蘇北點了點頭,從車載導航中找到她所說的位置,應該是一家不太出名的私立醫院。
到了醫院,沒有蘇北想象中的那麼手續繁雜,私立醫院的護工和醫師都非常客氣,在揹着柳寒煙上樓的時候,有兩名急診醫師已經初步確認病情,到樓上的時候,已經安排好病房,柳寒煙是中暑了,又嚴重脫水,掉幾瓶鹽水是不礙事的。
蘇北坐在牀邊,握着柳寒煙的手,她已經昏睡過去,心裡又是憐憫又是內疚,如果昨晚不吵架的話,柳寒煙也不會熬夜導致中暑和脫水。
舒適的貴族病房,空調開得都這麼舒適,蘇北在她的牀邊,漸漸的睡着了。
“咚!咚!”
蘇北恍惚間有人敲自己的頭,一臺眼皮,是一個穿着粉色護士裝的女孩兒,戴着黑框眼鏡,個頭兒不高,正在用吊鹽水的袋子打他的頭。
“噓!”
蘇北對她做了個噤聲的手勢,“護士小姐,一會兒我來換鹽水就行,你忙你的去,啊。”
“啊什麼啊,我沒說你女朋友,你的手受傷了,跟我來包紮一下。”
“哦,你說這個沒關係。”
忽視皺了皺眉頭,癟癟小嘴兒說,兩個深深的打救我,笑起來特別可愛:“這裡是醫院,如果讓負責人看到你還流着血,我該捱罵了。再說了,你女朋友都睡着了,你離開一會兒會死啊。”

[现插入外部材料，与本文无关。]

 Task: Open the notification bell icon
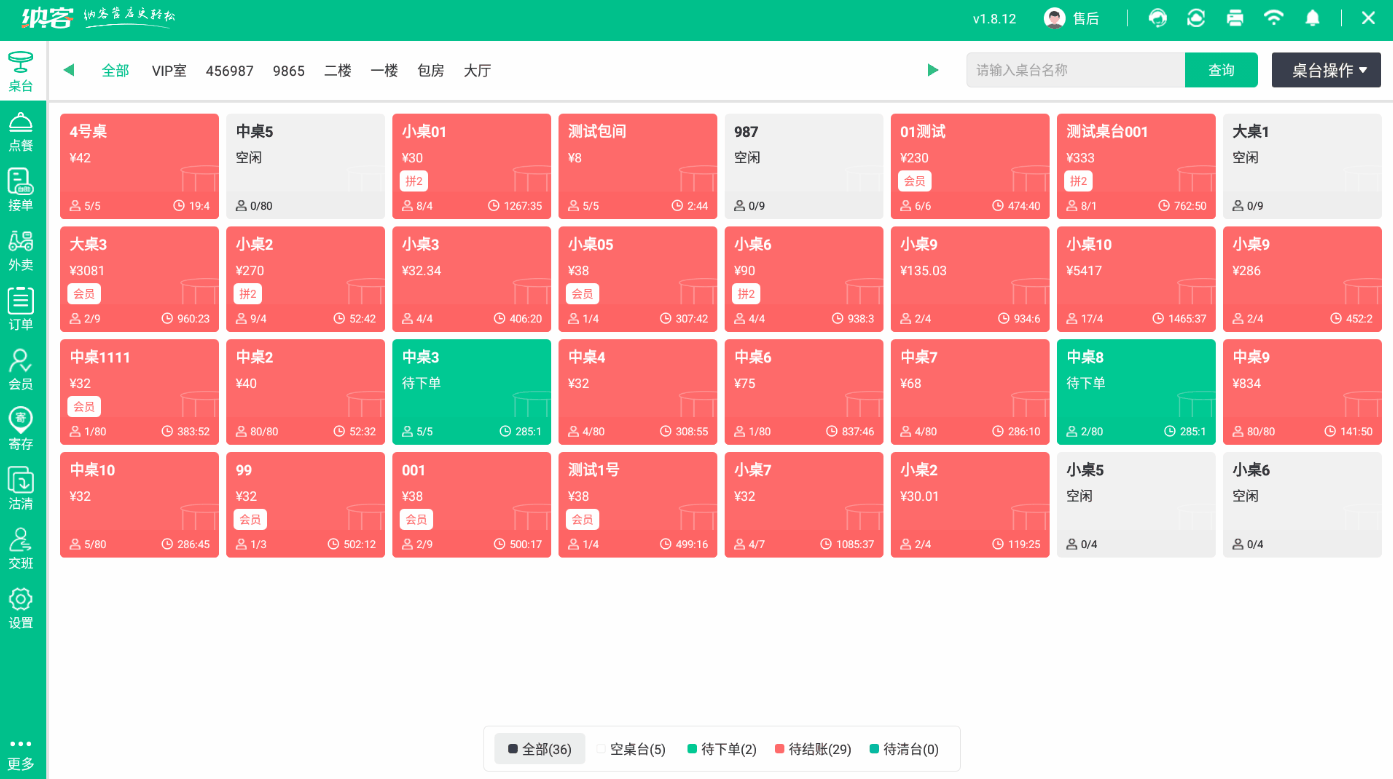(x=1312, y=17)
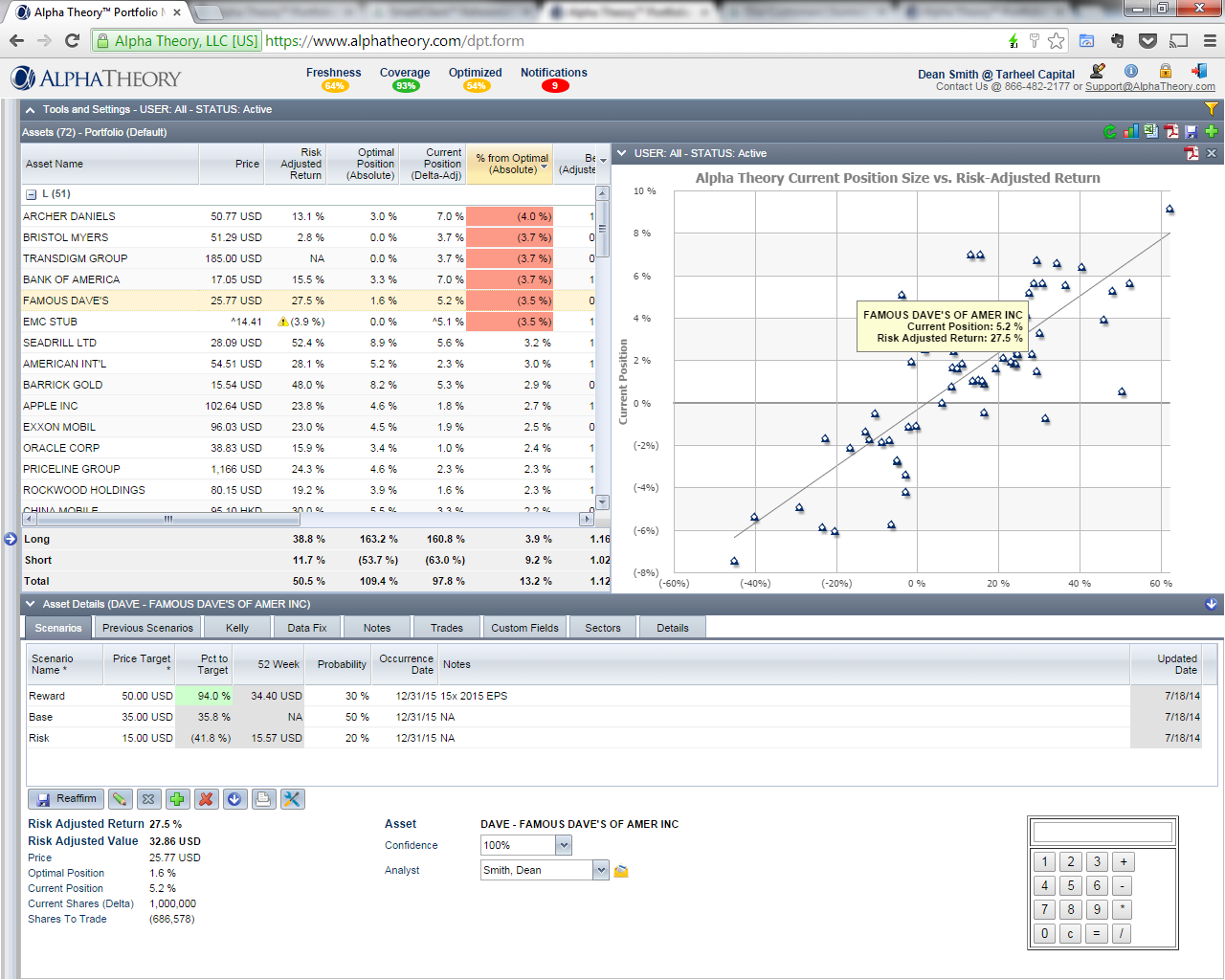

蘇北一陣無語,又怕她吵醒了柳寒煙,只好跟着她走出病房,輕輕帶上房門,去了她的辦公室。私立貴族醫院待遇就是不錯,就算是護士都有辦公室。而聖喬亞的護士,實在讓蘇北大跌眼鏡,他誤以爲粉色的護士裝只會出現在電視中,沒想到還真有醫院用這種顏色的工作服。
“護士小姐,要不我自己來?”
剛剛從護校畢業的田琦,對護理工作可謂是馬馬虎虎,就看她外行的方式,蘇北無法想像她平時得接受多少病人的投訴。
“好啊,你來。”田琦將手裡的紗布和碘酒遞給她,倚着辦公桌,居高臨下的看着。
蘇北剛要包紮,有些不好意思,這小護士的目光都快把他生吞了,總感覺,今天不讓她這個醫護人員動手的話,自己不會活着走出這間辦公室。
“呃,其實我對包紮很外行,還是請您這個專業人才來吧。”
田琦的臉上浮現出兩個大大的酒窩,似乎很滿意這個答案,病人本來就是要交給醫生處置的,雖然自己只是個護士,但怎麼能容忍病人懷疑自己的專業能力。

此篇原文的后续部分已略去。